3 days ago
WVU Medicine extends commitment further in Mercer County with $25M emergency and behavior health facility
bluefield – Officials broke ground Thursday for a new $25 million health care campus that will serve behavioral health and emergency medical needs across a 10-county region encompassing parts of West Virginia and Virginia.
Supporters gathered outside the Behavioral Health Pavilion of the Virginias off Route 460 in Bluefield for the ceremony which marks the start of the site's transformation.
'It's a great event today and I'm super excited to talk about our $25 million project,' Princeton Community Hospital president and CEO Karen Bowling said.

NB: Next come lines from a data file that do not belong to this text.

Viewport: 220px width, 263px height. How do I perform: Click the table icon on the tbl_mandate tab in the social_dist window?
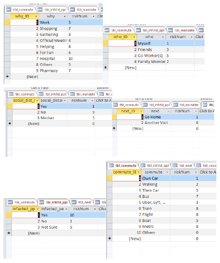[x=72, y=94]
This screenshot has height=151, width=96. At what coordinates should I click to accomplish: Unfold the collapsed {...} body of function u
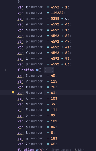click(x=49, y=70)
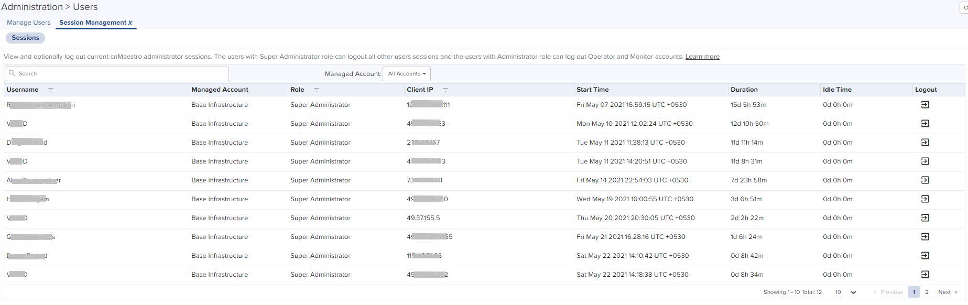Open the Username column filter
The width and height of the screenshot is (968, 305).
coord(51,90)
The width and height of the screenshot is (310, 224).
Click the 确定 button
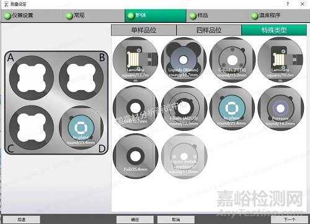click(x=135, y=220)
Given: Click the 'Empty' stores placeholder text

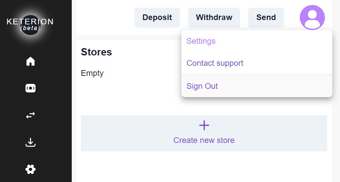Looking at the screenshot, I should tap(92, 73).
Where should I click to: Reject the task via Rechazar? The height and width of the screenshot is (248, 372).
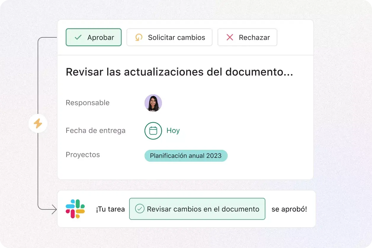pyautogui.click(x=247, y=37)
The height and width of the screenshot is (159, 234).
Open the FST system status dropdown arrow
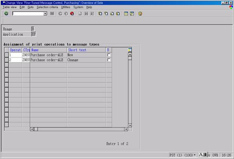click(194, 155)
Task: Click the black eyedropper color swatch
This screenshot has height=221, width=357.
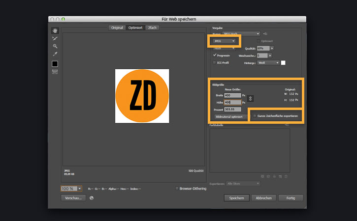Action: [x=55, y=64]
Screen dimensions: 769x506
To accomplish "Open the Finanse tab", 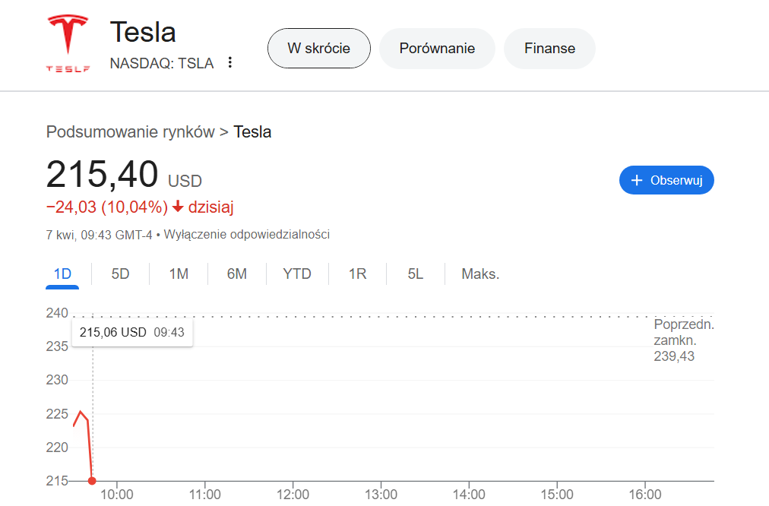I will [x=549, y=49].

'I think it's important for us to acknowledge how we got here today and how this project came about,' she said. 'It is important for us to invest in Mercer County. There's a great need here and we are so fortunate to have a great board of directors who have vision and saw the need for this project, but more importantly we have a great system board. And Albert Wright, who leads that system board, they were able to believe in us and know this is a great investment in Mercer County.'
Bowling said the Bluefield and Bluefield, Va. area is important to the hospital.
'And it's not just about the location, but really it is to express to the Bluefield community that we're invested in state-of-the-art health care in this part of Mercer County,' she said. 'We believe that's key for everyone to know and understand we are here to serve a 10-county region and this part of the county actually borders on several counties that we serve; and we want to make sure as we think about comprehensive care across our region that we're able to do that through the types of projects you're about to see.'
Scheduled to be completed in late 2027, the Bluefield Campus project includes a 24,000-square-foot addition and an 18,000-square-foot renovation to the existing facility now housing Princeton Community's 64-bed behavioral health hospital. In this project, the expansion will consolidate Princeton Community Hospital's services into a single facility that will be visible from Route 460, one of Mercer County's main highways.
The hospital's behavioral health facility serves patients not only from Mercer County, but also the West Virginia counties of Raleigh, McDowell, Monroe, Summers and Wyoming as well as the Southwest Virginia counties of Tazewell, Bland, Giles and Wythe. While the facility is currently called the Behavioral Health Pavilion of the Virginias, it's getting a new name.
'I'm very excited to announce that our new name for our behavioral health service is WVU Medicine PCH Behavioral Health Center,' Bowling said.
The campus's new emergency department will include 20 exam rooms, including two rooms designed for psychiatric intake; two resuscitation rooms and two triage rooms; obstetrics-ready and trauma rooms; centralized care team support stations; and dedicated patient and ambulance entrances.
Adjacent to the emergency department, there will be a new 10-bed observation unit providing flexible capabilities for extended monitoring, Bowling said. Each observation room will include an in-room bathroom, and the unit will feature an Individual of Size room to ensure inclusive care.
Bowling also described features for outpatient and diagnostic services, including lab services for both walk-in and inpatient care as well as respiratory therapy services. The facility's imaging suite will have diagnostic radiology; a computed tomography scanner; a magnetic resonance imaging scanner and two ultrasound rooms. The MRI and ultrasound rooms will be new services for Bluefield.
The Bluefield Campus will also have a Safe Haven Baby Box, the fifth one in West Virginia and the first in southern West Virginia, Bowling said. This climate-controlled, padded device allows parents in crisis to safely and anonymously surrender a newborn up to 30 days old, as permitted under West Virginia's Safe Haven Law. Once a baby is placed inside, a silent alarm immediately alerts hospital staff to respond and provide care.
Mayor Ron Martin of Bluefield, said the new emergency department will be more than another building.
'It's a promise that our families will have quicker access to lifesaving care, that our seniors, our children and our neighbors can count on world-class treatment right here at home,' he said. 'This ER means faster response times and outcomes and a renewed commitment to Bluefield.'
Twenty-five million dollars is a huge investment that the Princeton Community could not have made as a stand-alone hospital, said Rusty Sarver, Princeton Community Hospital Association Board Chair.
'This is definitely a pinnacle,' Sarver said to the audience. 'We do support Bluefield. We do support this side of the county. Everything that we do is for the people and at the end of the day, that's why we're here.'
Albert Wright, WVU Health System president and CEO, said groundbreaking ceremonies like the one conducted Thursday remind him how the Legislature started the West Virginia University Health System in 1996. It was created by the merging of WVU Hospitals in Morgantown and United Hospital Center in Bridgeport.
'At that time in the mid to late nineties, a lot of health care organizations around the country including West Virginia were being bought up by out-of-state, for-profit entities, ' Wright said.
There was a concern that if there was not a West Virginia-based hospital system, at some point all of the decisions about the state's health care would be made out of state. He said the new Bluefield campus will reinforce WVU Medicine's commitment to health outcomes in West Virginia.